**WHAT THIS TASK INVOLVES:** Give again, unaltered, the lines of the listing below that run from the line having "Поиск (1142, 195)" through the line having "Acerca de (44, 226)".

* * * *

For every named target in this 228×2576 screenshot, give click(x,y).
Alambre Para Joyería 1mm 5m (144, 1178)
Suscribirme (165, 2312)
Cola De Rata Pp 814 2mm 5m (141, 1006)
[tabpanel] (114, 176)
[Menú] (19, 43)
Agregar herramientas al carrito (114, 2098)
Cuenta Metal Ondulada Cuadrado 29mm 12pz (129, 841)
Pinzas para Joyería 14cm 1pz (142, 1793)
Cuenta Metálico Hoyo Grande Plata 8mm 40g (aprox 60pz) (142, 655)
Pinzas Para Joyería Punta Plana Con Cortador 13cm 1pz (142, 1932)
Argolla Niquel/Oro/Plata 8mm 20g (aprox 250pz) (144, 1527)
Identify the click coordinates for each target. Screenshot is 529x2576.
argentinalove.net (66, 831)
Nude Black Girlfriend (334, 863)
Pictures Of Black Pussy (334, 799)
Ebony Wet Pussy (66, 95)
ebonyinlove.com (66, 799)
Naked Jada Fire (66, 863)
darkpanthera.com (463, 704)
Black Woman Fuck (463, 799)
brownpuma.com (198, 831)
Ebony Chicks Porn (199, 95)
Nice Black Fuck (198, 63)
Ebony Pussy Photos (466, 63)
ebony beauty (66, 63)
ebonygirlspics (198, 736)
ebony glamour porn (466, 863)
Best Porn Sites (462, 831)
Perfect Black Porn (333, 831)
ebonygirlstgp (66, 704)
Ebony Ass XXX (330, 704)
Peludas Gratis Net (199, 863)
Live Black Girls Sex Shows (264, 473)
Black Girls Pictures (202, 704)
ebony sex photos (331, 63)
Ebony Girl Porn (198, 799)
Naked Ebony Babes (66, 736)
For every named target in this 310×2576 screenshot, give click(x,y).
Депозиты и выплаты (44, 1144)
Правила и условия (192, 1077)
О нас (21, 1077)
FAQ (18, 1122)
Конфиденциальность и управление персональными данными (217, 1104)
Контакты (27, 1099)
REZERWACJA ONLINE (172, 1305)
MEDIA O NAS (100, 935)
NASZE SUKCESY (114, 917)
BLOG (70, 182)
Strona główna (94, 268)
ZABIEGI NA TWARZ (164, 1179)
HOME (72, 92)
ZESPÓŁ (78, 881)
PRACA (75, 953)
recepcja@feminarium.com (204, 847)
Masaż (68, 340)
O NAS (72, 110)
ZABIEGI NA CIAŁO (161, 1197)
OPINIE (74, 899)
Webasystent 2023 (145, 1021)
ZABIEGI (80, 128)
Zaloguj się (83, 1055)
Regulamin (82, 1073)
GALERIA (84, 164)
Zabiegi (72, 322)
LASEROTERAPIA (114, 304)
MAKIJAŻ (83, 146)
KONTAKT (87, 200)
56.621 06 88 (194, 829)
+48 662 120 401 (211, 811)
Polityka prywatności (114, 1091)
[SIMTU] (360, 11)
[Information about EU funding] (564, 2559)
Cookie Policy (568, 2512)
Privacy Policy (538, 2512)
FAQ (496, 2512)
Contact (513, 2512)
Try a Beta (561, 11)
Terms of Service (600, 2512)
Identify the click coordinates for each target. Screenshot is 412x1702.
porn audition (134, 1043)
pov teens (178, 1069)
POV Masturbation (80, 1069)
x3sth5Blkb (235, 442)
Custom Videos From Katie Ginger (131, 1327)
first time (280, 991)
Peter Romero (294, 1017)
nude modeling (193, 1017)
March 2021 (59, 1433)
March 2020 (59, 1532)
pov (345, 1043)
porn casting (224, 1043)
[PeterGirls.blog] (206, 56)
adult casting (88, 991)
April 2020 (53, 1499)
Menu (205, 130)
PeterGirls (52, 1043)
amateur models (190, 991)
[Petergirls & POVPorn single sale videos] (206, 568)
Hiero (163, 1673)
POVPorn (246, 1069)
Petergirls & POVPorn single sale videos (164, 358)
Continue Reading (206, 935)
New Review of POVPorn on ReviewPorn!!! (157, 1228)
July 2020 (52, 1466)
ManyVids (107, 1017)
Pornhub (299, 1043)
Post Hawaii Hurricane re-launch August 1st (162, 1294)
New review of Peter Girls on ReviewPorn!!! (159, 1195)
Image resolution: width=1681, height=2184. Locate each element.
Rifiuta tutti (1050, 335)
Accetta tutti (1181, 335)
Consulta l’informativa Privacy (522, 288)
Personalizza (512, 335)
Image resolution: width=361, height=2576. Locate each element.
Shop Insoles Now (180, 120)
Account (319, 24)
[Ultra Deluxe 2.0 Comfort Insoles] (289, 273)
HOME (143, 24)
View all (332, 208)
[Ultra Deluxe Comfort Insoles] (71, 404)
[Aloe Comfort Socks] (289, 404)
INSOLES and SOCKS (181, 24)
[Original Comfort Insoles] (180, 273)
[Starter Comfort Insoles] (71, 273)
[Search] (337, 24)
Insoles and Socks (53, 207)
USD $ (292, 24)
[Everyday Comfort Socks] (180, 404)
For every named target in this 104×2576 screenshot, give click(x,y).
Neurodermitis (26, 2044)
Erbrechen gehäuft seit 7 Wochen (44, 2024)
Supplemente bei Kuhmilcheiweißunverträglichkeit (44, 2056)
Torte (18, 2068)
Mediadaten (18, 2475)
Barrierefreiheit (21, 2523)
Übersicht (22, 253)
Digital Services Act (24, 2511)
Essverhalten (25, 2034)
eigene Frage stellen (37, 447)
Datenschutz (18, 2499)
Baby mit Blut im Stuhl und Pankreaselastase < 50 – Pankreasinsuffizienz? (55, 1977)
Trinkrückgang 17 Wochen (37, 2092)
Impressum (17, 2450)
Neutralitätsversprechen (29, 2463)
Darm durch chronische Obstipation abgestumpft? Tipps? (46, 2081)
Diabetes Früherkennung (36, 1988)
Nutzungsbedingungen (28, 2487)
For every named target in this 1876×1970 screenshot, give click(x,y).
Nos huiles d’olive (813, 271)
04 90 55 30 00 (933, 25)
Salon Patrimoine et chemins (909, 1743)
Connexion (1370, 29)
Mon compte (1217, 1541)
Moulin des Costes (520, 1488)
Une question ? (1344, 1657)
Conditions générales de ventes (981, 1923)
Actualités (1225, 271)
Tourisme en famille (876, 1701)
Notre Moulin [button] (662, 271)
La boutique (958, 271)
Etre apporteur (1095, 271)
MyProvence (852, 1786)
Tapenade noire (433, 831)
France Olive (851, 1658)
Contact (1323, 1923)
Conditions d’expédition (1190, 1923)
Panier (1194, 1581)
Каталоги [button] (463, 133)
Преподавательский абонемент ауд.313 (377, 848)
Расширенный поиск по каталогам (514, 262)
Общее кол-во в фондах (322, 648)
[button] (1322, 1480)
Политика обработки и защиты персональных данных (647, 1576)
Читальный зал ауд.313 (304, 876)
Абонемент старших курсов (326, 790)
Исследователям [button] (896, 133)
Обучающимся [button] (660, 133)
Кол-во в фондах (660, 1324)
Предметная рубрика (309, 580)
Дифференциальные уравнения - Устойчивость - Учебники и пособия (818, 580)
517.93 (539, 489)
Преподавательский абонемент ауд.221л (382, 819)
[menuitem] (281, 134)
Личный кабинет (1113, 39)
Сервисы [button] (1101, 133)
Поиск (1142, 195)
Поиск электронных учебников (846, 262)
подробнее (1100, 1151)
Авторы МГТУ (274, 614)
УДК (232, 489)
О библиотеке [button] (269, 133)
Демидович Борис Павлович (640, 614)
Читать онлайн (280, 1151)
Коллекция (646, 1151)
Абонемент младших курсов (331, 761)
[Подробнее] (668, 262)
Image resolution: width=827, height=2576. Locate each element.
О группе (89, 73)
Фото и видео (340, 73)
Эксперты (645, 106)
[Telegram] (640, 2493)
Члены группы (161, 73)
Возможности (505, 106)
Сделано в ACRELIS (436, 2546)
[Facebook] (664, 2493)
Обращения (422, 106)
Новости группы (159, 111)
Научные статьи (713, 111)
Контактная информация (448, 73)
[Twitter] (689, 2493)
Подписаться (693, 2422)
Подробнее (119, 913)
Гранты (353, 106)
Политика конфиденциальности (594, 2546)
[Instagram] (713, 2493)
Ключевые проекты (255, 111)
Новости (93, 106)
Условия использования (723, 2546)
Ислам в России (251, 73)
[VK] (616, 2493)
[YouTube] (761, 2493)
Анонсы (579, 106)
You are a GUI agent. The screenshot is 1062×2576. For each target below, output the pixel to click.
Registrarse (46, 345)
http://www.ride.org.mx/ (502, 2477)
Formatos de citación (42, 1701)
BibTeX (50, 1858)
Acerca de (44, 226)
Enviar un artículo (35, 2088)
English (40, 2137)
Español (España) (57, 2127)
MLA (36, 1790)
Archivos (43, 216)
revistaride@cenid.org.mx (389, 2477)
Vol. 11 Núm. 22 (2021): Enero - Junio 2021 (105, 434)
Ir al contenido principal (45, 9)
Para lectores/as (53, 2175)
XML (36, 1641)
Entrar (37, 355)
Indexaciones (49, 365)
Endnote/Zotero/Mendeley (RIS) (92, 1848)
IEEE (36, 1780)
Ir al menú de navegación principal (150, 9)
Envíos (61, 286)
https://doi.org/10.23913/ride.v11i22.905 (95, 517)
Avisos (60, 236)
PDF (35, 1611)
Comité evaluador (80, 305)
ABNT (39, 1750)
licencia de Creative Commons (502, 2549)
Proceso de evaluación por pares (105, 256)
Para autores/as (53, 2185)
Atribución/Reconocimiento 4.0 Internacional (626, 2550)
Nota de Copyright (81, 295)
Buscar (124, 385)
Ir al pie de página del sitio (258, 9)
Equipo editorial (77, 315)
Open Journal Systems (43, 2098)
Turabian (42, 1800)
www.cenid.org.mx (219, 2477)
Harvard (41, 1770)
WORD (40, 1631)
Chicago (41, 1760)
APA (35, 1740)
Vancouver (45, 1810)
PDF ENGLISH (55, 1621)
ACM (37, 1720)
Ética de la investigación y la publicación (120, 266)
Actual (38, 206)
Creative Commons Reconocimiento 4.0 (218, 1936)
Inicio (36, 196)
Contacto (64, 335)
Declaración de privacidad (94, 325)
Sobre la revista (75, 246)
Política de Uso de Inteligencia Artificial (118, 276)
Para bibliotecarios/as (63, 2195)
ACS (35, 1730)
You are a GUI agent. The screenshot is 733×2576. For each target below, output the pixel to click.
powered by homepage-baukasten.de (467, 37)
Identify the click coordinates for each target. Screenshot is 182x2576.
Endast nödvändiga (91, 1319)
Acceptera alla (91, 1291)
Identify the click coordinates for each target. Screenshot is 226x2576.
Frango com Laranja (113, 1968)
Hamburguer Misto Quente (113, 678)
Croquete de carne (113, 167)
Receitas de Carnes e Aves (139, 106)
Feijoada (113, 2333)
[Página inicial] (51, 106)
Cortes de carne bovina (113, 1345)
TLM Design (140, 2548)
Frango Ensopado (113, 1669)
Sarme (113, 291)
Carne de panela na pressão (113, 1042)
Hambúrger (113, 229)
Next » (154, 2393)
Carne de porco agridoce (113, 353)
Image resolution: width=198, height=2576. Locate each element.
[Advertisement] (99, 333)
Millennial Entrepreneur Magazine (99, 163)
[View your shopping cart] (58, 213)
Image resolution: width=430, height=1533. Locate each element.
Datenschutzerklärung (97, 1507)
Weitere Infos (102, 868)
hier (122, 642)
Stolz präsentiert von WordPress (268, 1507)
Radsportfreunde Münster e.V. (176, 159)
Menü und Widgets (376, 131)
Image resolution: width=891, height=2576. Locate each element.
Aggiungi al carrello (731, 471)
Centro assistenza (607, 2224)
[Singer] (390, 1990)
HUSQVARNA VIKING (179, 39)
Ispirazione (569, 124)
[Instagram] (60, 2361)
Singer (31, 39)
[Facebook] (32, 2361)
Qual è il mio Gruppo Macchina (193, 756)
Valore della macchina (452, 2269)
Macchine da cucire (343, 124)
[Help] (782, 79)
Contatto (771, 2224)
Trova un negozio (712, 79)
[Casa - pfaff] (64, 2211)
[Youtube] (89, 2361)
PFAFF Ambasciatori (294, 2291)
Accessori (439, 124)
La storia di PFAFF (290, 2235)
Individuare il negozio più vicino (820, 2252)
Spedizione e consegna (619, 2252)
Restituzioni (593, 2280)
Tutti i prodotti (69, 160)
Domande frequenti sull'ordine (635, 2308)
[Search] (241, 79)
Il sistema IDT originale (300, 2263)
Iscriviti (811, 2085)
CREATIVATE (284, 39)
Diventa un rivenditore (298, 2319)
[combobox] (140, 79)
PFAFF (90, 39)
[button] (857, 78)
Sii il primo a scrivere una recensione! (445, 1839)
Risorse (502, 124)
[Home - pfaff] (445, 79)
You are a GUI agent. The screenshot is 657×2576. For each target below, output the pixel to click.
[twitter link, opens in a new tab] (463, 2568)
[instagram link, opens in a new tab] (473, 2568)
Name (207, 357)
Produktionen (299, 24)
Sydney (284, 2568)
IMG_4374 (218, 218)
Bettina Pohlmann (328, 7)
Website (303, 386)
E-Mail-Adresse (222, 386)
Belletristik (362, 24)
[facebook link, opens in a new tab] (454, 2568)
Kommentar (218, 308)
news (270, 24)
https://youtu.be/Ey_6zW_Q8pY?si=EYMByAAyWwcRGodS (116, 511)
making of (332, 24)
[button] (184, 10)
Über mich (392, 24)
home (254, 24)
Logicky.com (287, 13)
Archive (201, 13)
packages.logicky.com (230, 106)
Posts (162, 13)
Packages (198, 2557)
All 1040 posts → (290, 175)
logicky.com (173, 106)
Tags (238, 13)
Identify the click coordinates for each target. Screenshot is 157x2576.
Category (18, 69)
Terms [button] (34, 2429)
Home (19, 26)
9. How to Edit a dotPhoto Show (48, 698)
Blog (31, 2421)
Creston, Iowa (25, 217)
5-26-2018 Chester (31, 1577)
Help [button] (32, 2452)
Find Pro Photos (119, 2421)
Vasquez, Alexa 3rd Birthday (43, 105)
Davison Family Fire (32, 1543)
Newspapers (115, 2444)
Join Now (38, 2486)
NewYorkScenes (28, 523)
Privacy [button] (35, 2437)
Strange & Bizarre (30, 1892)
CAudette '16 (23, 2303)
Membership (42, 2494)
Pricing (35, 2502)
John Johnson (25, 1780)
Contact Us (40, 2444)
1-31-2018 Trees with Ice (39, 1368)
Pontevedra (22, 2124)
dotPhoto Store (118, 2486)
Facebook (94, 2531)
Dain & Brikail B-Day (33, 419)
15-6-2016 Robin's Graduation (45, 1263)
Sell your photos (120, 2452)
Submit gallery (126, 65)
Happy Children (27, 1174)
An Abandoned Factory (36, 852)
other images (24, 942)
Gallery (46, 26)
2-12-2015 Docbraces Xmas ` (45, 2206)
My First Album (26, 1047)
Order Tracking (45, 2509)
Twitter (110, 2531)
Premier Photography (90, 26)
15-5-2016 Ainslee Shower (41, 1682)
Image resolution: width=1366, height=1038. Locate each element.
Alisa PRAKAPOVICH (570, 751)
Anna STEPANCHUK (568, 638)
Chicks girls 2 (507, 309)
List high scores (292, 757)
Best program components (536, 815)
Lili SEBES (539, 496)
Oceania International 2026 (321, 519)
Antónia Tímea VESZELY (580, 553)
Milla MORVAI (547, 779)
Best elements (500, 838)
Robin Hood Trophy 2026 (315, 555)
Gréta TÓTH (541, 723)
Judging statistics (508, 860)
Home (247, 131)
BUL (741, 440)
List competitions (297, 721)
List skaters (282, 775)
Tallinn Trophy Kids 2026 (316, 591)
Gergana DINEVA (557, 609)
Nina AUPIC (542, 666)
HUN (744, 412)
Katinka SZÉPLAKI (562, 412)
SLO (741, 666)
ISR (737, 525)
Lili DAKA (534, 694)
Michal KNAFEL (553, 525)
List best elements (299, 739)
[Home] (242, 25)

* * * *

**RESPONSE AREA:**
Поиск (1142, 195)
Поиск электронных учебников (846, 262)
подробнее (1100, 1151)
Авторы МГТУ (274, 614)
УДК (232, 489)
О библиотеке [button] (269, 133)
Демидович Борис Павлович (640, 614)
Читать онлайн (280, 1151)
Коллекция (646, 1151)
Абонемент младших курсов (331, 761)
[Подробнее] (668, 262)
Image resolution: width=827, height=2576. Locate each element.
О группе (89, 73)
Фото и видео (340, 73)
Эксперты (645, 106)
[Telegram] (640, 2493)
Члены группы (161, 73)
Возможности (505, 106)
Сделано в ACRELIS (436, 2546)
[Facebook] (664, 2493)
Обращения (422, 106)
Новости группы (159, 111)
Научные статьи (713, 111)
Контактная информация (448, 73)
[Twitter] (689, 2493)
Подписаться (693, 2422)
Подробнее (119, 913)
Гранты (353, 106)
Политика конфиденциальности (594, 2546)
[Instagram] (713, 2493)
Ключевые проекты (255, 111)
Новости (93, 106)
Условия использования (723, 2546)
Ислам в России (251, 73)
[VK] (616, 2493)
[YouTube] (761, 2493)
Анонсы (579, 106)
You are a GUI agent. The screenshot is 1062×2576. For each target below, output the pixel to click.
Registrarse (46, 345)
http://www.ride.org.mx/ (502, 2477)
Formatos de citación (42, 1701)
BibTeX (50, 1858)
Acerca de (44, 226)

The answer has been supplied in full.